The officer has asked that his identity and address remain anonymous in order to protect his family.

The family dog began growling around midnight that Sunday.

The officer said that his wife heard the dog and then heard another noise. She got out of bed and went to check on their sleeping children. While in the hall, she saw a light go on and off in the kitchen downstairs and immediately woke her husband.

Still half-asleep and not really believing his wife, the officer went downstairs and started checking each room. In the kitchen, he found himself face to face with the intruder. He screamed at the man, who then ran out the back door.

Wearing only his underwear, the officer sprinted after the man, he said, chasing him through two backyards before returning to the house to check on his wife. By that time his wife had called 911.
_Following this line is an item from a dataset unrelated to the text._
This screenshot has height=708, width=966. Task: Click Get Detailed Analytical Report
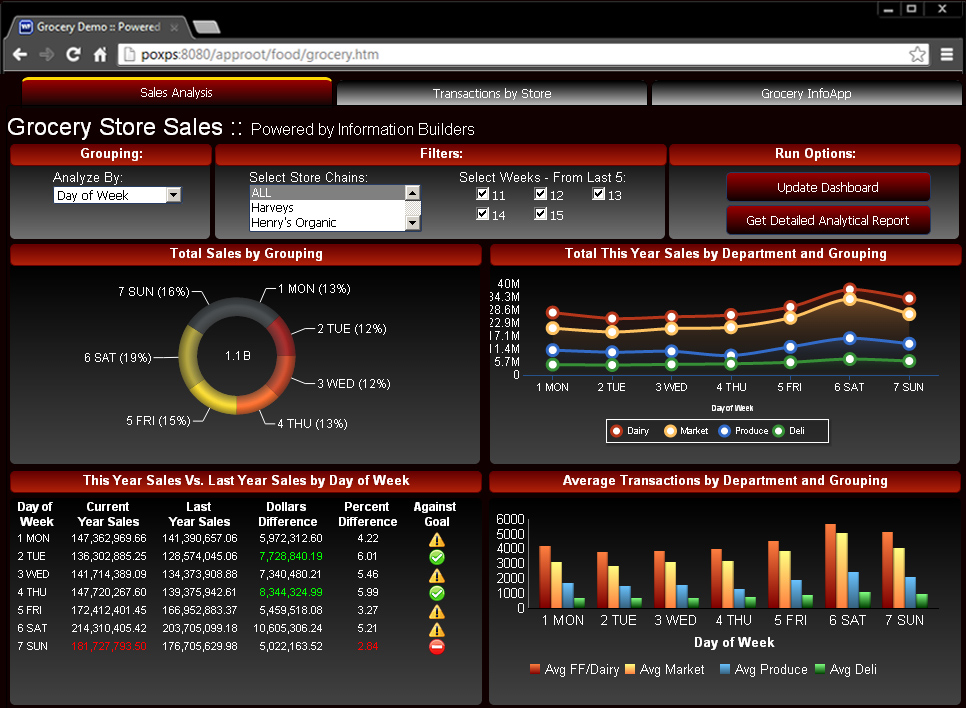pyautogui.click(x=828, y=221)
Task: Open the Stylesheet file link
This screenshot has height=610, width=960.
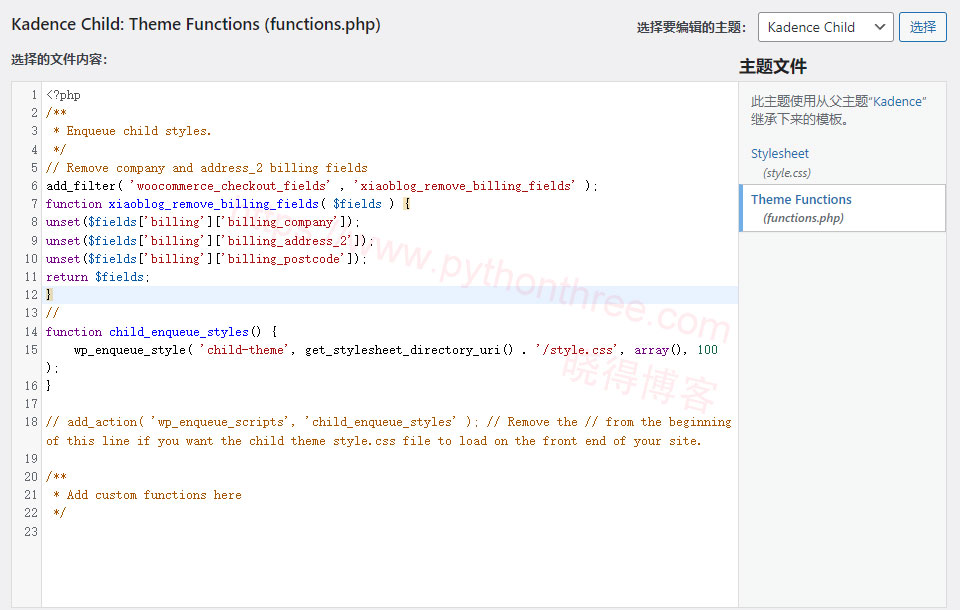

The officer felt the intruder might still be out prowling the neighborhood so, after pausing to put on a pair of pants, he went out armed with a pistol. At this time, he said, he was able to switch gears from being a dad and a husband to an officer of the law.

While walking up and down the street, being careful to dodge the revealing glow of the early morning streetlights, the officer noticed a car he had never seen before.

Moments later he heard a noise and, he said, saw Brooks take off running. The officer chased him for about 20 yards and caught him at the end of the street, he said. He then held Brooks, who was struggling to get away but not fighting him, until a car came down the street. He attempted to flag the car down but knew that since he was not in uniform the driver probably would not stop.

He kept a firm grip on Brooks and waited. Soon after the first car passed, another car came down the road. This time the officer stepped out in front of it, still holding Brooks, and identified himself to the driver. The car drove away, but the driver did call 911 with the officer's location, he later found out.

The officer's two children did not wake up during the break-in and subsequent chase and capture, he said. They do not know what happened that night in their home.

"I chose this life," said the officer, "but my kids, they have no choice."

The officer and his wife are still reeling from the fact that David Brooks was convicted of child molestation in 1996. Brooks is being held at the Muscogee County Jail charged with burglary.

"I'm just like anybody else," the officer said. "When I come home, I want to cook out, watch a football game, spend time with my family. I don't want my work to come home with me.

"I've seen some awful things doing this job. I've seen traffic accidents, murders, suicides, but once it starts to come home with me it is unacceptable."